I'm really just wondering (after reading these post) what you’re take on ethics are. Obviously you take the ethical side but is it true that ethics in the curriculum of Business is rather new? I have heard that in a recent ethics class – that business schools have only mandated ethics classes since Enron and other corporate scandals have come to light. I almost believe it because I had friends in business school while I was in art school that claimed they were taught to lie – almost as if getting away with more was an ethic. – rather off topic but ethics and business came to light and I have been wondering if this generalization has any merit.

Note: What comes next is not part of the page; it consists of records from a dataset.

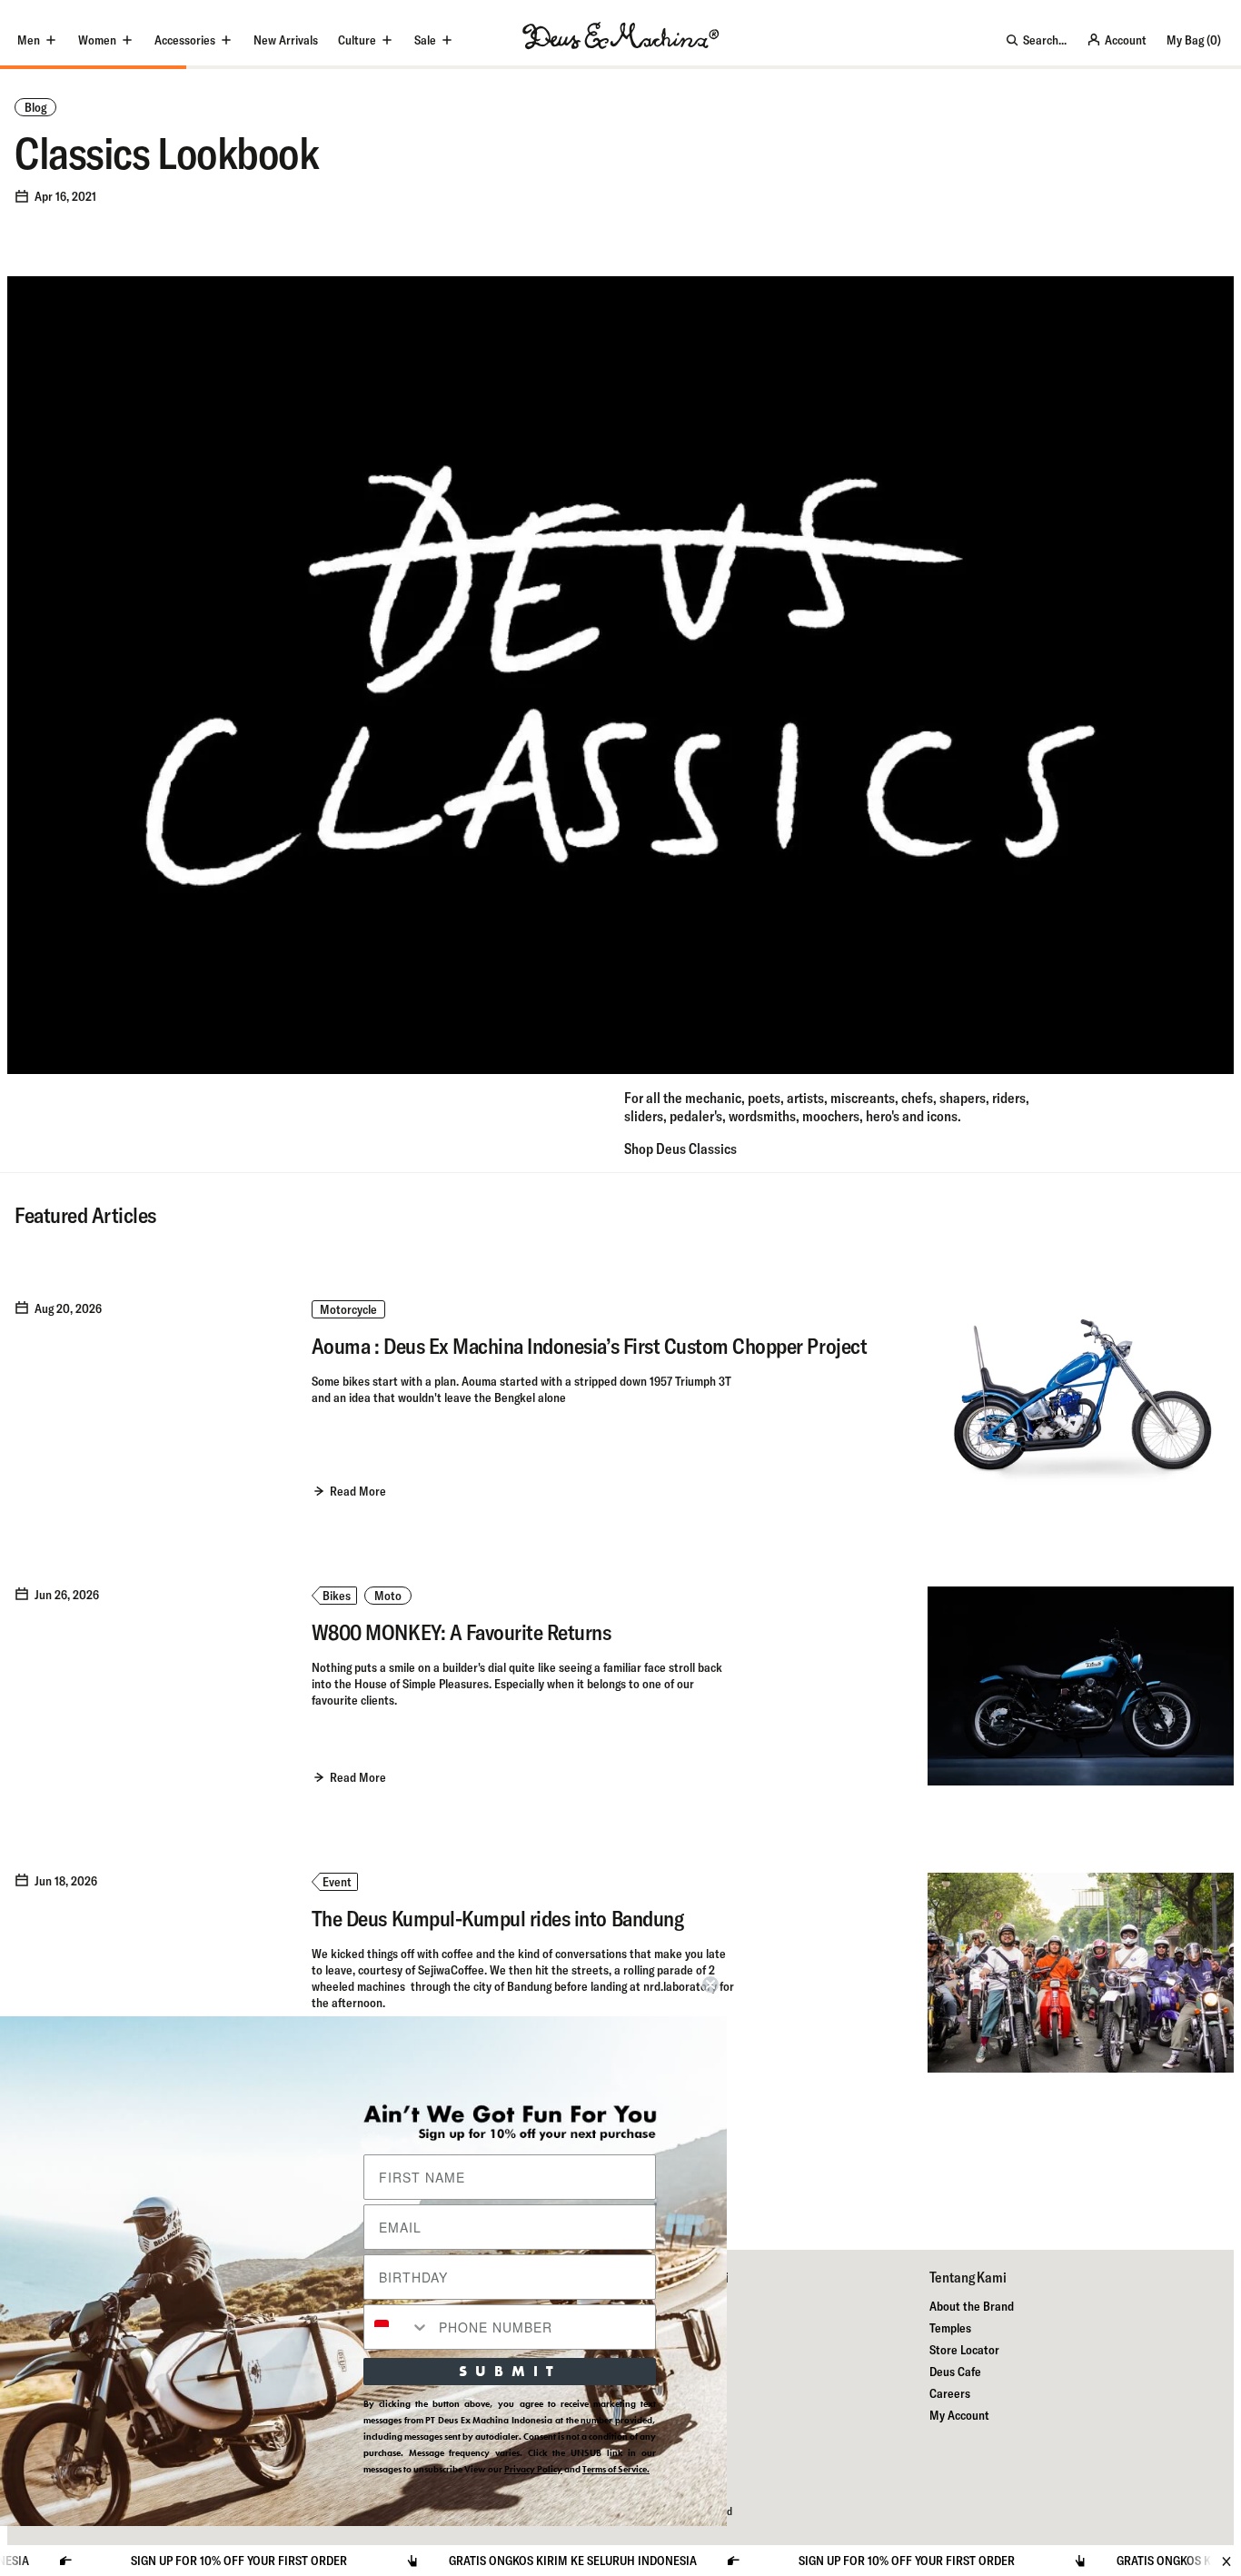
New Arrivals (285, 40)
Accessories (184, 40)
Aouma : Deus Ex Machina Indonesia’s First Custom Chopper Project (589, 1345)
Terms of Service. (616, 2469)
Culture (357, 40)
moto (388, 1595)
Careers (949, 2393)
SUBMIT (510, 2371)
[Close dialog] (710, 1984)
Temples (950, 2328)
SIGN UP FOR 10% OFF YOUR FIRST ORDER (807, 2560)
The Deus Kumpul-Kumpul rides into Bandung (497, 1918)
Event (337, 1882)
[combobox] (397, 2327)
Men (28, 40)
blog (35, 107)
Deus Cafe (955, 2371)
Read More (358, 1491)
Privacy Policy (533, 2469)
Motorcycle (348, 1309)
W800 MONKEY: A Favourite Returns (461, 1632)
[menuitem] (285, 40)
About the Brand (971, 2306)
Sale (425, 40)
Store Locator (964, 2350)
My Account (959, 2415)
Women (97, 40)
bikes (337, 1595)
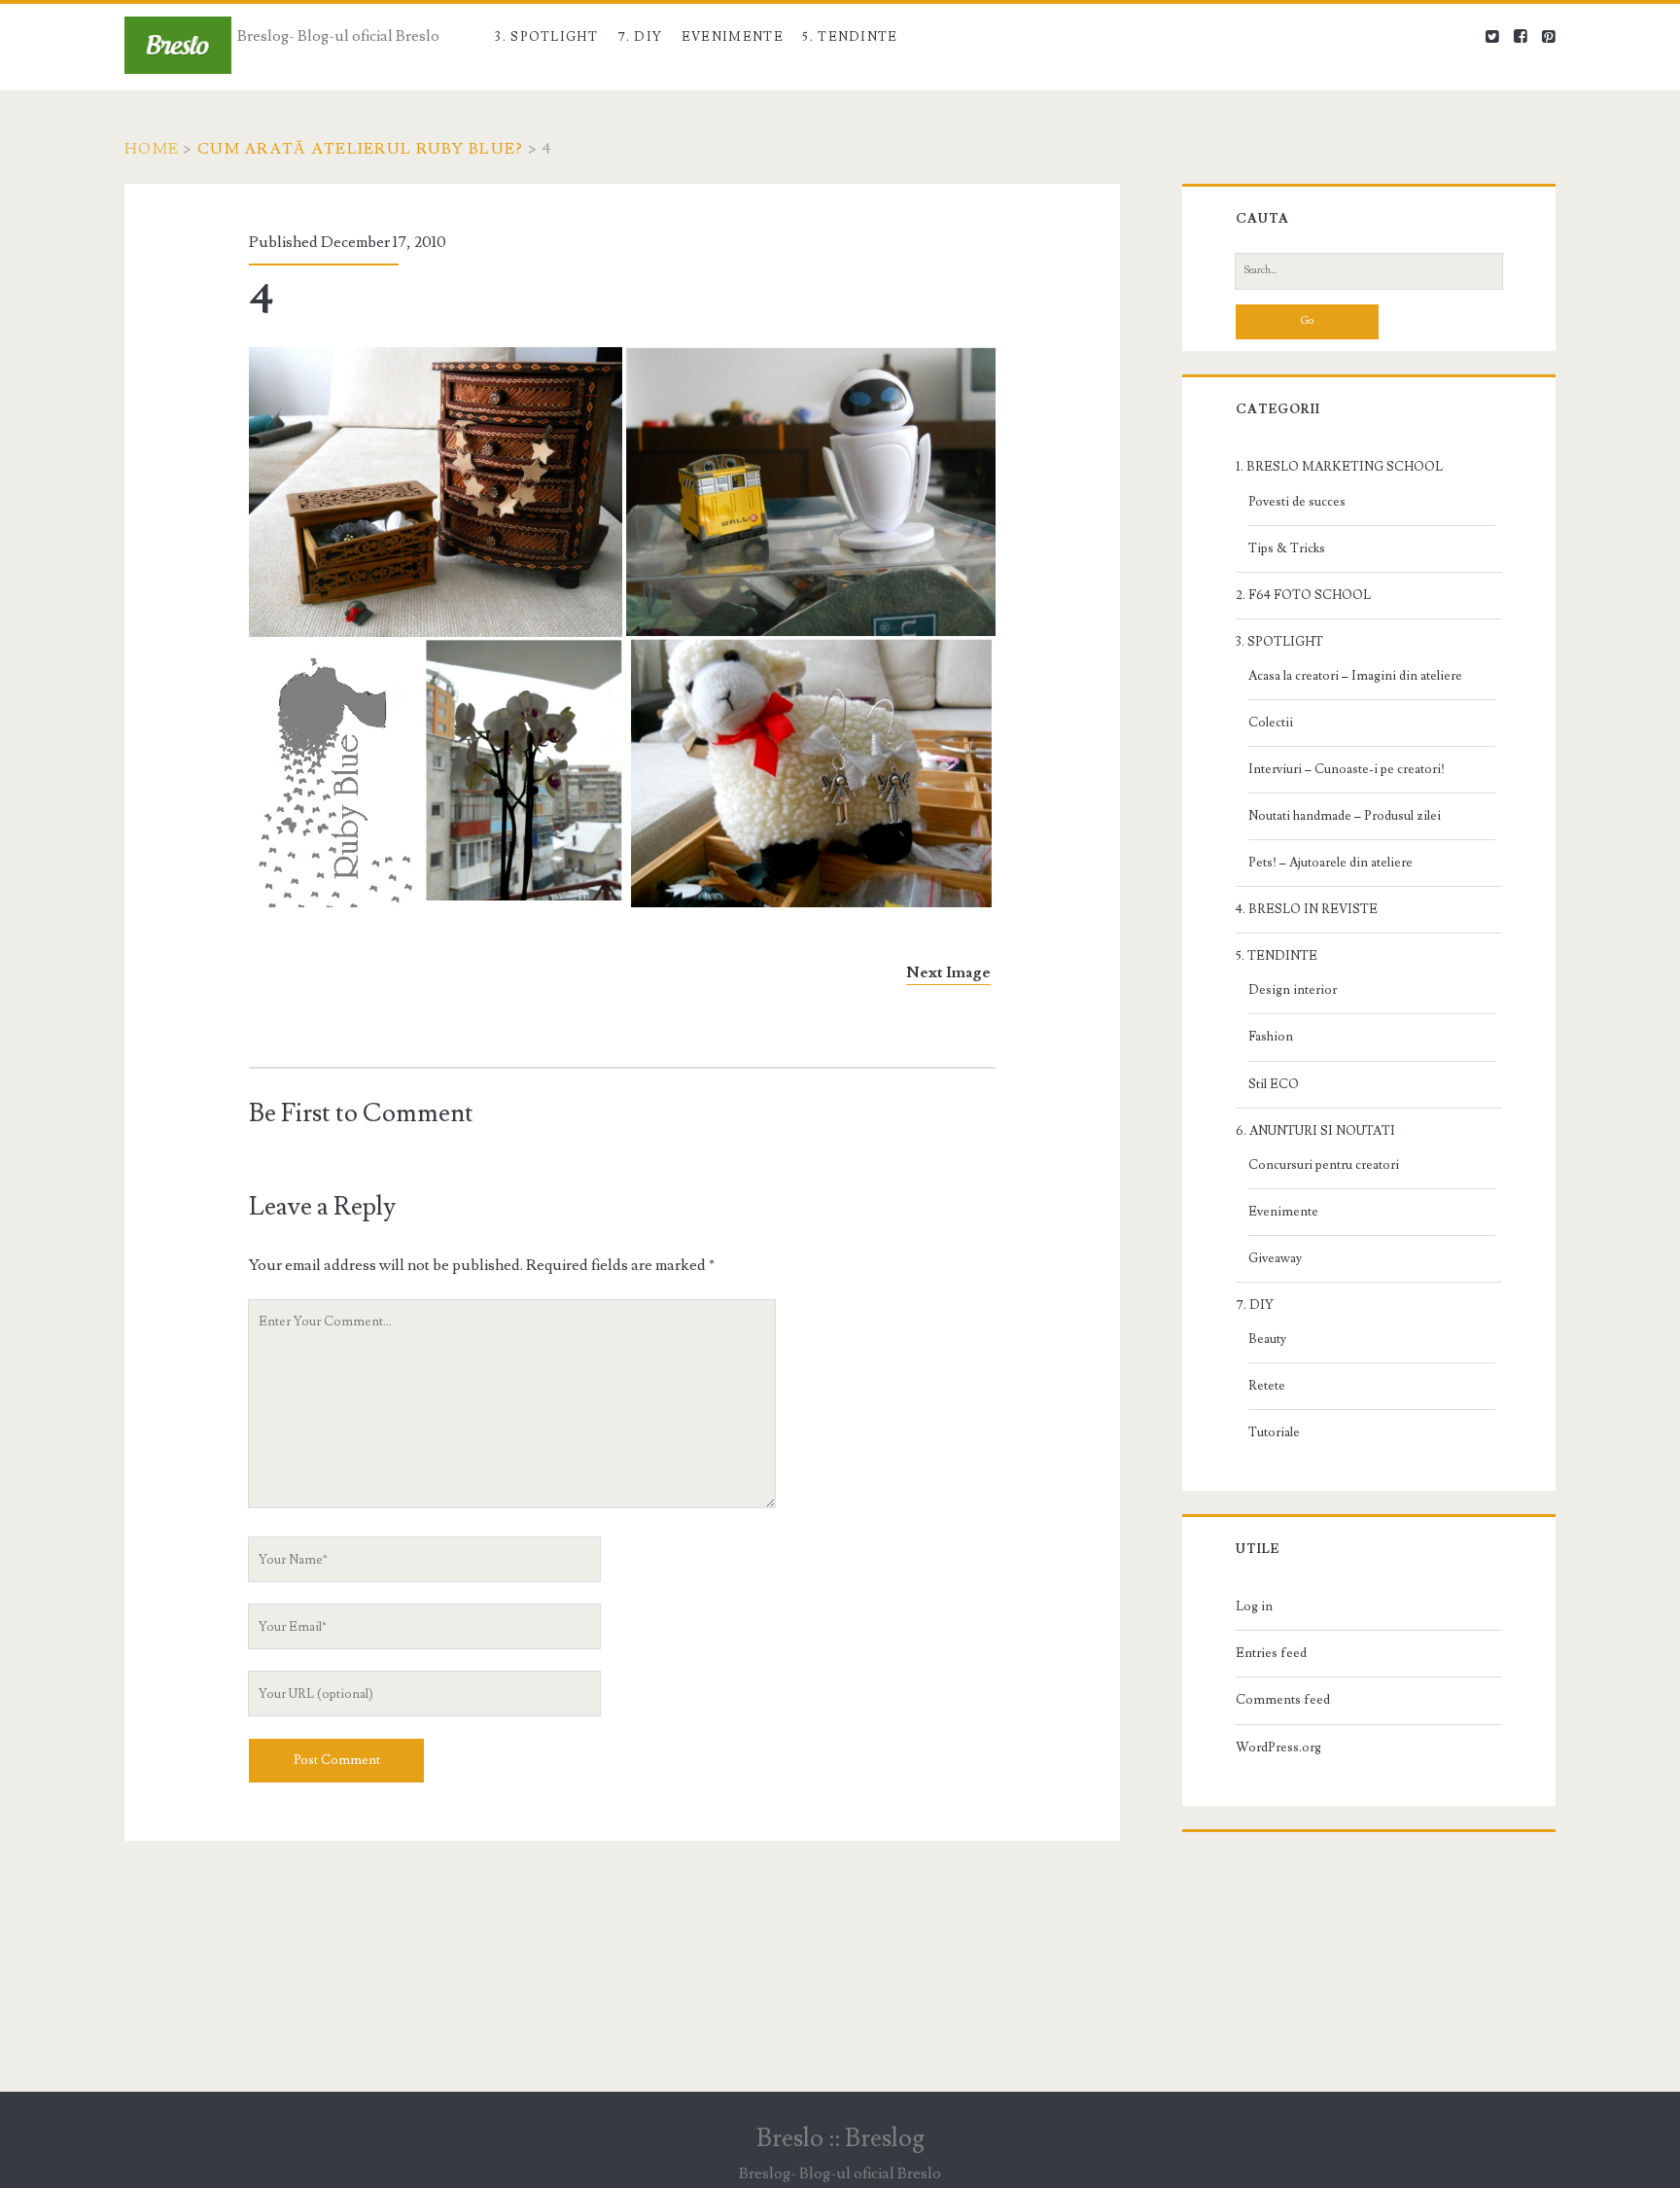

Rich on 6/6/08, 9:28 AM said...

Hey Kevin,

Ethics has always been part of business. There are several studies that point to the fact that ethical companies, those with strong values, have a better ROI over the long term.

What is knew is that what once was the rule now requires curriculum support as you mentioned.

I've heard of people attempting to claim that the ability to lie is an ethic or at least valued. In reality, attempting to place value on the ability to tell mistruths is a justification for an ignorant and misguided behavior styles.

As an example, I once witnessed a client instruct an employee to lie about a promised price of goods in order to inflate their profit margin on the purchase. If we break it down, we might learn that the first lie was told because they were afraid they weren't going to get the business. The second lie was told because they took pride in their ability to take advantage of their client.

In fact, most lies generally come from either pride or fear and neither of those qualities demonstrate strong character. (Needless to say, they are not our client any longer; the example wasn't the only reason.)

So do people lie? Sure. Does that mean we have to lie to compete with them? Not at all. And it especially doesn't make sense for a public relations person to lie for someone else to the media. The media won't remember who they lied for, only that they lied.

Of course, this relates to business, and not necessarily in all matters of foreign affairs.


Anonymous said...

Thnks Rich.

I personally believe that being honest is very important and that ethics and integrity are worth alot.

I don't know why but I consider a book called American Generalship: Charecter is everything in the art of Command - as a bible for executive leadership. It is a military text but as you can imagine it is one that emphasizes a great deal of personal integrity.